-
Ah! So you're looking for discussion on ideas for what you'd like the 'perfect' IDS to be then eh? Now that I can provide, but only in english because (as you can tell from my previous post) my coding syntax isn't what it once was.
I'd like to see a RealTime (yes, there's that nasty word again), monitoring system from which I can exempt specific user ip's. I most certainly wouldn't want to frag my boss or the (l)user down the hall who signs my paycheck were I the Admin of a major company - and I'm quite sure others wouldn't want that either....However, I'd like to see it be able to 'strike back' at an intruder, with checks in place.
IE: Intruder breaks in. IDS spots yet another 'authorized' account logging in at an odd time or from a strange location (yes, this more than likely is how it catches them).
It queries me by setting off a bell, whistle, or popup. If I don't answer within a certain time limit (say 30 seconds) it permits the login, but logs everything that user does - every single keystroke and mouse click. It also logs the IP address from which that user logs, and attempts to backtrace to find his point of origin, including isp 'abuse' email address, etc. It also makes a log of the method he used to get in - the username/pass he used, whether or not he bruteforced this user/pass, etc. I don't necessarily want to completely frag the guy, but I DO want to know who he is, why he's there, how he got in, and how to report him should need arise.

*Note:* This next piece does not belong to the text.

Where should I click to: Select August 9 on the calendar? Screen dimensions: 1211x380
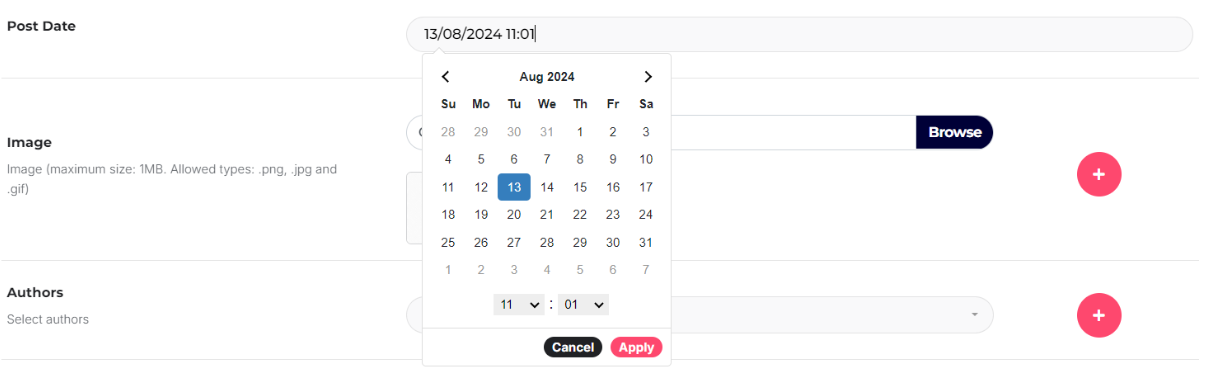[613, 159]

If I do respond in time, I get the 'decision gate' with which I either let the guy in (he's a permitted user), or don't. If I opt not to let the guy in, the defenses go up (see above).
I want all of this to be 'fire and forget' so when the intruder tries at 3am my blackberry doesn't go off, but I don't want it to forget to check with me when I'm there. I want the logs of the previous night to be right on my desktop because I'll want to review them every morning when I get to my desk - and I'll want them to be in quick, easy to read format so even my idiot boss can understand them (who, when, what account, whether or not a file was added or deleted) - the detailed and technical log can be in a different location and can be tougher to get to.
I also want my IDS to watch traffic within my network for unusual activity and alert me to it - Joe Bookkeeper has no business looking at the blueprints for my latest invention, and Fred Luser doesn't need to be playing Quake on company time, and Gina Lolabridiota has no business putting her boyfriend's pic on the desktop of her workstation (yes, I'm IT Nazi - It's MY Freakin network.)
If the IDS alerts me to such activity, I want the power to stop that user NOW. Full denial of all network access to him, period, with a nasty little note popping up on his desktop telling him what a scumbag he is, to call me, explain why he was doing what he was doing, and maybe if I'm feeling particularly nice and he bribes me accordingly, I MIGHT restore his access rights - or I might have him fired. If such activity is taking place after hours when I'm not at my desk, it should be logged the same way as described previously in this dissertation.
While I'm at it, since I'm daydreaming here - I want my IDS to brew coffee for me and have a fresh cup ready at my desk when I arrive in the morning, be female, redheaded, give good oral sex, and call me Master :D
Any other wishlist stuff y'all would like to add?
-
Hi, i'm designing an IDS for university. Actually more of an IPS. It's based on a layered architecture like this:
netfilter --> modified iptables, libiptc, libipq code --> anomaly detection based IDS
where each layer is more complex (slower, smarter) and less frequently activated than the last. e.g. the system recieves a large spike in SYN packets which are passed up through the layers. According to current network conditions ( kept track of by a dynamic 'normality profile' ) the anomaly detection layer will determine if the increase represents an attack. If so, the system will pass a command back down through the layers to block the source IP at kernel level (netfilter). Note that after the blocking action the malicious packets will be dropped _before_ they get to the IDS layer, thereby not slowing it down. It's great for detecting scans and DoS attacks for this reason.
interested to hear anyones thoughts on this
To answer one of the poster's questions - you must use c or assembly really, and preferably most of it at kernel level. i find anything else is too slow, although i admit i have not tried perl for the text processing bits. btw don't let people tell you not to re-invent the wheel - it needs doing!